01. The challenge
Railway safety depends on regular track inspections to detect damage to infrastructure components, such as railway sleepers. Traditionally, inspectors walk along the tracks to assess damage, but this method is both time-consuming and dangerous, especially with high-speed trains in operation. With growing railway traffic and increasing safety regulations, there was a need for an automated, AI-based system capable of detecting cracks, chipping, and other sleeper defects in a short time.
Goldschmidt, a leader in railway technology, aimed to develop an inspection system for track monitoring trains that could assess railway sleepers’ condition efficiently. The system needed to capture high-resolution images of sleepers and analyze them to detect and classify defects. Accuracy was a critical requirement, as false positives could lead to unnecessary maintenance costs, while false negatives could result in safety risks. The challenge was to build a highly precise, AI-driven inspection system that could reliably identify sleeper damage under various conditions.
02. Our solution
To meet these requirements, we developed a machine learning-based system that automates railway sleeper damage detection. The solution is built around a deep learning model trained on thousands of labeled images, enabling it to recognize defects with high accuracy. A linear video camera mounted on an inspection train captures images of railway sleepers, which are then processed by the AI system.

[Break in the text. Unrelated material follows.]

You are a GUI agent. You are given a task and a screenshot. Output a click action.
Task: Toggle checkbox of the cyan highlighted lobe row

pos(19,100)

The image analysis process begins with preprocessing steps that enhance sleeper features and reduce noise, ensuring optimal conditions for defect detection. A convolutional neural network extracts critical features from the images, allowing for precise identification of cracks, chipping, and other types of wear. Boosted trees models further classify and evaluate the detected defects, determining their severity and categorizing them based on predefined criteria. The system is optimized to minimize false positives while maintaining high enough detection rates for true defects.
A key component used during building of the solution is the Explainable AI (XAI) approach, which was incorporated to provide insights into how the AI model makes decisions. This allows ML engineers to validate and refine the system based on validation results. To further improve detection accuracy, a software tool was developed to browse and analyze images, enabling ML-engineers to review both correct and incorrect classifications and fine-tune the model accordingly.
03. Result
The AI-based inspection system successfully automated the detection of railway sleeper damage, significantly reducing the need for manual inspections on tracks. The system was well received by the client and has been fully implemented by the end user. Its high accuracy ensures that railway maintenance teams receive reliable information about infrastructure conditions, improving both safety and operational efficiency.

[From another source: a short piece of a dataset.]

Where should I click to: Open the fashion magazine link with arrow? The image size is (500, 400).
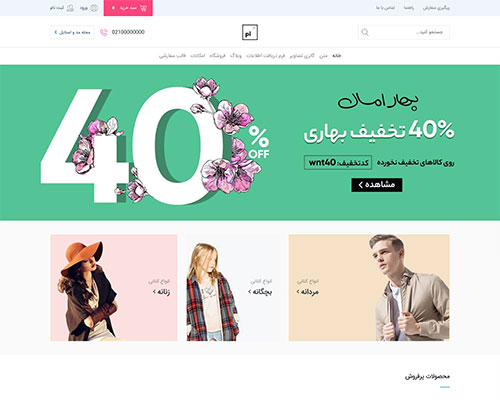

Goldschmidt showcased the solution at the Machine Learning Week conference in Berlin, where industry professionals had the opportunity to explore the technology. The system’s ability to identify defects with precision has positioned it as a groundbreaking innovation in railway inspection, demonstrating the power of AI in automating critical safety tasks.
By integrating AI-driven image analysis into railway maintenance, this project has potential to revolutionize railway sleeper inspections, making them safer, faster, and more efficient. The system minimizes human risk while providing highly accurate defect detection, demonstrating the transformative potential of machine learning in infrastructure monitoring.
04. Scope of work
The project began with preparing a large dataset of images, ensuring that the AI model had access to diverse examples of sleepers with and without defects. The neural network was designed to extract relevant features, supporting accurate classification of damage. The team conducted an extensive XAI analysis to interpret the model’s decision-making process, ensuring that its classifications were based on meaningful visual patterns rather than irrelevant artifacts.
Several boosted trees models were developed to classify different types of sleeper damage, and they were optimized through hyperparameter tuning and custom multidimensional cut-off adjustments. The system was continuously improved through an iterative process that involved reviewing misclassified images and refining the model’s ability to differentiate between damage types. Validation was performed using diverse datasets to confirm the model’s robustness across different environmental conditions. Finally, the system was prepared for seamless integration into Goldschmidt’s railway inspection workflow.
05. Methods
The core of the solution was a convolutional neural network designed to extract features from railway sleeper images. Feature extraction techniques were applied to enhance relevant details while reducing noise. Boosted trees models were used to classify defects, and a multi-level optimization process fine-tuned the model’s thresholds, structure, and hyperparameters. The XAI approach provided transparency into the model’s decisions, while validation methods, including manual visual inspection of misclassified images, ensured reliability.